------ Material provided

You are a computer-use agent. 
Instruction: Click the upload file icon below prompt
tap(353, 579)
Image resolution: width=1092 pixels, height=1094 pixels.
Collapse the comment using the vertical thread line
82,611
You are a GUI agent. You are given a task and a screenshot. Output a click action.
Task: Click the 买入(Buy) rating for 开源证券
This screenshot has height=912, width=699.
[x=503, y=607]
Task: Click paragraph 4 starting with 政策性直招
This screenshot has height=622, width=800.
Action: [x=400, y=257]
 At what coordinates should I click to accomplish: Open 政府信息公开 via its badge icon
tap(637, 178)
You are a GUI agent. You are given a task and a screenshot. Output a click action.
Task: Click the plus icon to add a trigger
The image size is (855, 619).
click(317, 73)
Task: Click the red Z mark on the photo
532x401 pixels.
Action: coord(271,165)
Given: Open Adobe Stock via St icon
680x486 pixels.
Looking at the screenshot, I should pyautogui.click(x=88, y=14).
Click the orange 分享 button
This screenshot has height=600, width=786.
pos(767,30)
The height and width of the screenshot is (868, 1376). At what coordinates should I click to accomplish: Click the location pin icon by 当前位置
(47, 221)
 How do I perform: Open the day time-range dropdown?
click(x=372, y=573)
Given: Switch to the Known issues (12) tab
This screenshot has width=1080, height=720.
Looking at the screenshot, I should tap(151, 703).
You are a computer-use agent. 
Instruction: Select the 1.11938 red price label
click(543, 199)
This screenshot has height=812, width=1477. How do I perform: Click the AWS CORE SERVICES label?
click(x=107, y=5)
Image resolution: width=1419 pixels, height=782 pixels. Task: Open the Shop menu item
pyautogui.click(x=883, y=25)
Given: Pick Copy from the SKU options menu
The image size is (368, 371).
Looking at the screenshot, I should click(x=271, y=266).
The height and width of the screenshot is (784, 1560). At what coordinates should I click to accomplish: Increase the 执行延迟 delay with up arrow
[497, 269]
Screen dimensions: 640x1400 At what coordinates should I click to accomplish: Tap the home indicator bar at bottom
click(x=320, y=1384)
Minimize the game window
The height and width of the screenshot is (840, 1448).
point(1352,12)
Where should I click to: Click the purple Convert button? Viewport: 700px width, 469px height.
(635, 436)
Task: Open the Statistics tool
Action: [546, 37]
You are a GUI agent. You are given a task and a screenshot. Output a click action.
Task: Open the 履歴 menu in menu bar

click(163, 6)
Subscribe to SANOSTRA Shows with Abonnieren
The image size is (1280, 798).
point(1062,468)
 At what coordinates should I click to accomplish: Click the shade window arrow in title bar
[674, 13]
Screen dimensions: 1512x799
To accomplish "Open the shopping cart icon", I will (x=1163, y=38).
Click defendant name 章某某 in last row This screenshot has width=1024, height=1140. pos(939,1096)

------------

Word for word, write out the data.

You are a computer-use agent. 
Instruction: Click the upload file icon below prompt
tap(353, 579)
Image resolution: width=1092 pixels, height=1094 pixels.
Collapse the comment using the vertical thread line
82,611
You are a GUI agent. You are given a task and a screenshot. Output a click action.
Task: Click the 买入(Buy) rating for 开源证券
This screenshot has height=912, width=699.
[x=503, y=607]
Task: Click paragraph 4 starting with 政策性直招
This screenshot has height=622, width=800.
Action: [x=400, y=257]
 At what coordinates should I click to accomplish: Open 政府信息公开 via its badge icon
tap(637, 178)
You are a GUI agent. You are given a task and a screenshot. Output a click action.
Task: Click the plus icon to add a trigger
The image size is (855, 619).
click(317, 73)
Task: Click the red Z mark on the photo
532x401 pixels.
Action: coord(271,165)
Given: Open Adobe Stock via St icon
680x486 pixels.
Looking at the screenshot, I should pyautogui.click(x=88, y=14).
Click the orange 分享 button
This screenshot has height=600, width=786.
pos(767,30)
The height and width of the screenshot is (868, 1376). At what coordinates should I click to accomplish: Click the location pin icon by 当前位置
(47, 221)
 How do I perform: Open the day time-range dropdown?
click(x=372, y=573)
Given: Switch to the Known issues (12) tab
This screenshot has width=1080, height=720.
Looking at the screenshot, I should tap(151, 703).
You are a computer-use agent. 
Instruction: Select the 1.11938 red price label
click(543, 199)
This screenshot has height=812, width=1477. How do I perform: Click the AWS CORE SERVICES label?
click(x=107, y=5)
Image resolution: width=1419 pixels, height=782 pixels. Task: Open the Shop menu item
pyautogui.click(x=883, y=25)
Given: Pick Copy from the SKU options menu
The image size is (368, 371).
Looking at the screenshot, I should click(x=271, y=266).
The height and width of the screenshot is (784, 1560). At what coordinates should I click to accomplish: Increase the 执行延迟 delay with up arrow
[497, 269]
Screen dimensions: 640x1400 At what coordinates should I click to accomplish: Tap the home indicator bar at bottom
click(x=320, y=1384)
Minimize the game window
The height and width of the screenshot is (840, 1448).
point(1352,12)
Where should I click to: Click the purple Convert button? Viewport: 700px width, 469px height.
(635, 436)
Task: Open the Statistics tool
Action: [546, 37]
You are a GUI agent. You are given a task and a screenshot. Output a click action.
Task: Open the 履歴 menu in menu bar

click(163, 6)
Subscribe to SANOSTRA Shows with Abonnieren
The image size is (1280, 798).
point(1062,468)
 At what coordinates should I click to accomplish: Click the shade window arrow in title bar
[674, 13]
Screen dimensions: 1512x799
To accomplish "Open the shopping cart icon", I will (x=1163, y=38).
Click defendant name 章某某 in last row This screenshot has width=1024, height=1140. pos(939,1096)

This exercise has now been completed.